Page d'histoire : Alfred de Vigny Loches (Indre-et-Loire), 27 mars 1797 - Paris, 17 septembre 1863

On ne posera aucun habit d’uniforme sur le cercueil, dans le convoi,  mais seulement  ma  croix  d’officier  de  la  Légion d’honneur et une de mes épées : celle que je portais aux cérémonies de l’Institut », note Vigny en mai 1863 : de la même façon qu’il a accepté de fixer son image sous l’objectif de photographes comme Nadar, il parachève pour la postérité sa propre statue.

Sans uniforme donc, mais avec la croix de la Légion d’honneur et l’épée d’académicien : symbole bicéphale de la fusion de la vie militaire dans la vie intellectuelle, de l’action dans la rêverie créatrice du Poète. Ainsi représente-t-il la destinée d’un descendant de familles d’officiers, nourri de récits d’Ancien Régime autant que de polémiques philosophiques : entré dans son époque à la manière d’un Chateaubriand ou d’un Tocqueville avec un sentiment de discordance entre sa naissance et le temps, désenchanté par les tentatives de restauration monarchique, déçu dans ses espoirs d’héroïsme militaire par presque treize ans d’arrière-gardes, il se décrit conquérant une autre gloire lorsque, « mettant sur le cimier doré du Gentilhomme une plume de fer », il embrassa comme une mission la carrière des lettres à l’aube du romantisme militant : avec Hugo il en incarne l’un des chefs de file. Héraut irréductible et farouchement indépendant – jusqu’à la tentation de la retraite –, il défendit les idéaux esthétiques et les questionnements éthiques d’une génération appelée à repenser une histoire collective successivement rompue sous le couperet de la guillotine, désorientée par l’effondrement de la geste napoléonienne et remise en question par une instabilité politique chronique.

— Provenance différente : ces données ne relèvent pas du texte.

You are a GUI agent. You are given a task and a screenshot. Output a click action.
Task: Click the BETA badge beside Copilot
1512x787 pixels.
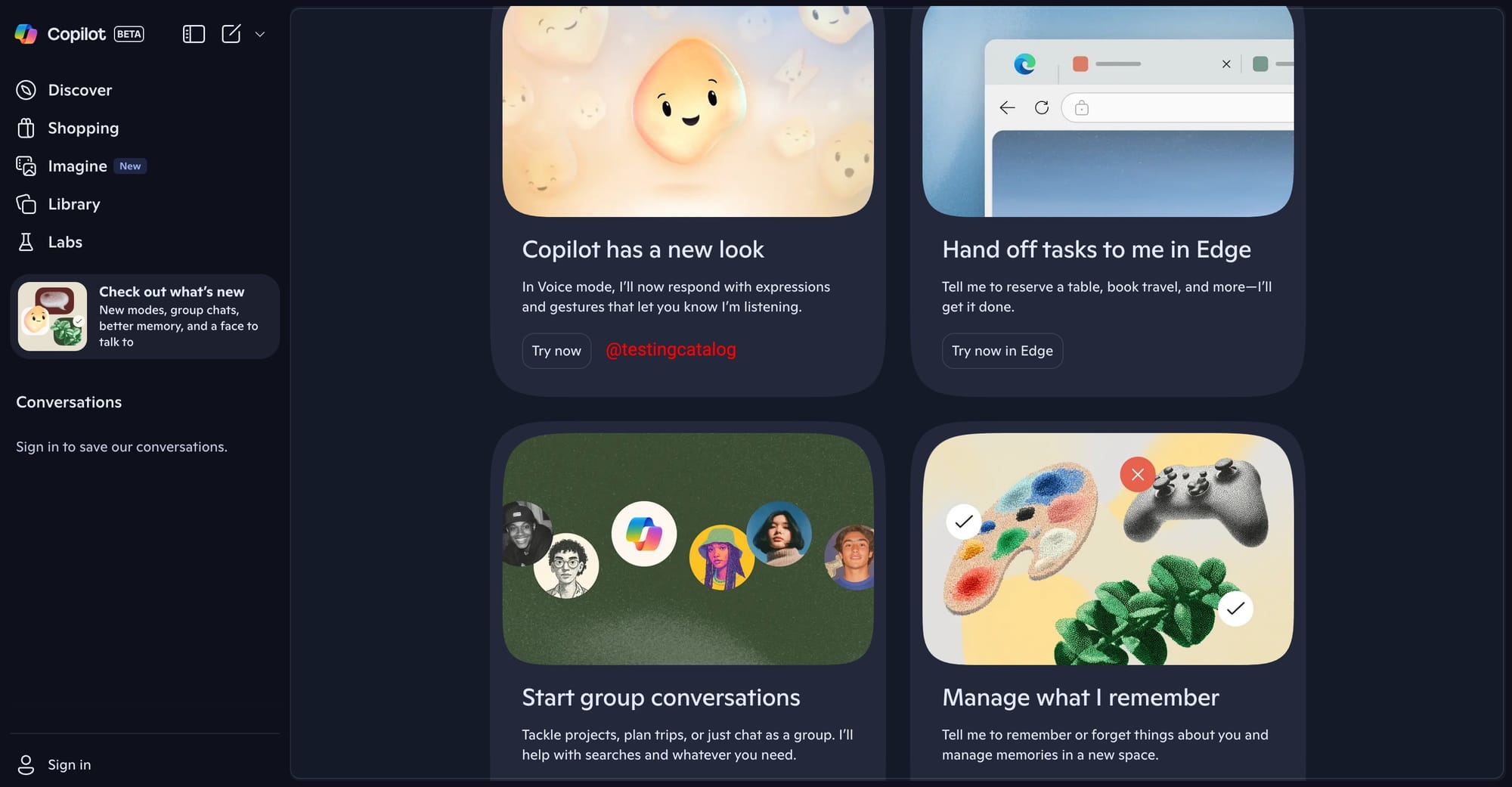pyautogui.click(x=129, y=34)
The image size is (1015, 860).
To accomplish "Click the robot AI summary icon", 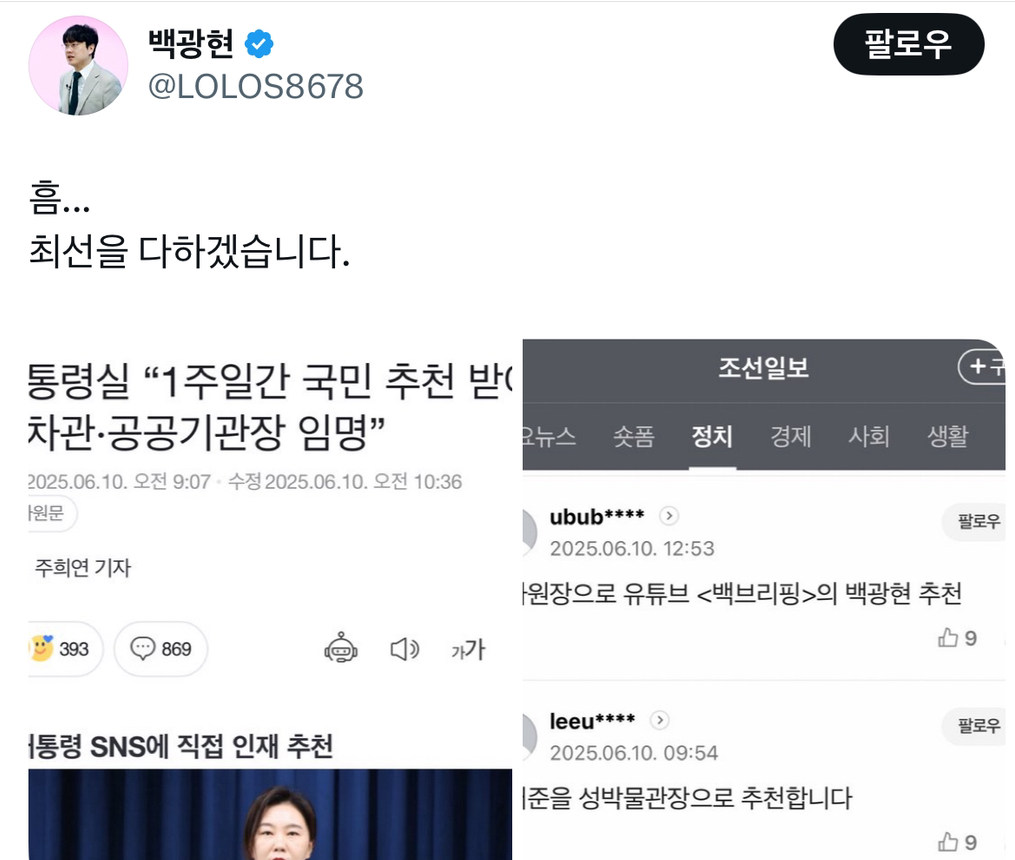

De fait promu défenseur de la poésie, en qui Gautier voit « réalis[é] l’idéal qu’on se forme d’un poète » et Proust « le plus grand poète du XIXe siècle » avec Baudelaire ; reconnu protecteur des poètes, à l’égard desquels Leconte de Lisle évoque « sa bienveillance charmante et inépuisable », revendiquant, comme Balzac, le droit pour les auteurs à la « propriété littéraire », Vigny paraît aux yeux de ses contemporains avoir « été toute sa vie un soldat ». Si, pour Musset, il sembla se figer sous les  traits d’un « vieil ange » ou, pour Sainte-Beuve, se reclure dans une « tour d’ivoire », c’est l’image de l’ardent romantique que retient Flaubert pour qui  « il  avait  la   Foi !   Il traduisait du Shakespeare, engueulait le bourgeois, faisait  de  l’historique […]  on  a  beau  se moquer de tous ces gens-là,  ils  domi- neront encore tout ce qui les suivra ! »

Alfred de Vigny est l’unique survivant de quatre fils.  Par son père, capitaine d’infanterie blessé à la guerre de  Sept Ans et embarqué volontaire pour la guerre d ’indépendance américaine,  il  tient d’une souche beauce- ronne dépossédée  de ses terres par la Révolution ; par sa mère, dont la famille piémontaise anoblie en France au XVIe siècle connut les prisons révolutionnaires, il est allié aux Bougainville. De cette filiation, symbolisée par un petit manoir charentais hérité, il tire un vif sentiment de dignité solitaire qui le pousse, dans un désir de renouer des chaînes brisées, vers l’histoire et une réflexion sur le rapport au temps : non seulement son œuvre romanesque publiée s’apparente au roman historique, mais nombre de ses projets manifestent le besoin d’inscrire l’histoire per- sonnelle dans l’histoire collective pour retrouver une cohérence.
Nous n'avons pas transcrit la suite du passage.